---------- Stored data

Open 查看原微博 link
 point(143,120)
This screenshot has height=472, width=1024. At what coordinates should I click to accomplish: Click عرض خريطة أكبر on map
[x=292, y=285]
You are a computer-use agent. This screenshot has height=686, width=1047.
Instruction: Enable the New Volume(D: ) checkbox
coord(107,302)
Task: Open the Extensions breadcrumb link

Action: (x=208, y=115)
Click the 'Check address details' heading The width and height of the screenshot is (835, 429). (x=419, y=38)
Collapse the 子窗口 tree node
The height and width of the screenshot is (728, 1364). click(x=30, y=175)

--------------------
---------- Stored data

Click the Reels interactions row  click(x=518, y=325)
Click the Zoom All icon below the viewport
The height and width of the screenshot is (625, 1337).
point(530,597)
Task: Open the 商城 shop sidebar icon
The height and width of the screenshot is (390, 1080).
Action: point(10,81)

--------------------

» Task brief: Please output exactly the lines between the one holding "This screenshot has height=472, width=1024." and the one holding "Click the 'Check" in the records above, inclusive, and nothing more.

» Response for this exercise:
This screenshot has height=472, width=1024. At what coordinates should I click to accomplish: Click عرض خريطة أكبر on map
[x=292, y=285]
You are a computer-use agent. This screenshot has height=686, width=1047.
Instruction: Enable the New Volume(D: ) checkbox
coord(107,302)
Task: Open the Extensions breadcrumb link

Action: (x=208, y=115)
Click the 'Check address details' heading The width and height of the screenshot is (835, 429). (x=419, y=38)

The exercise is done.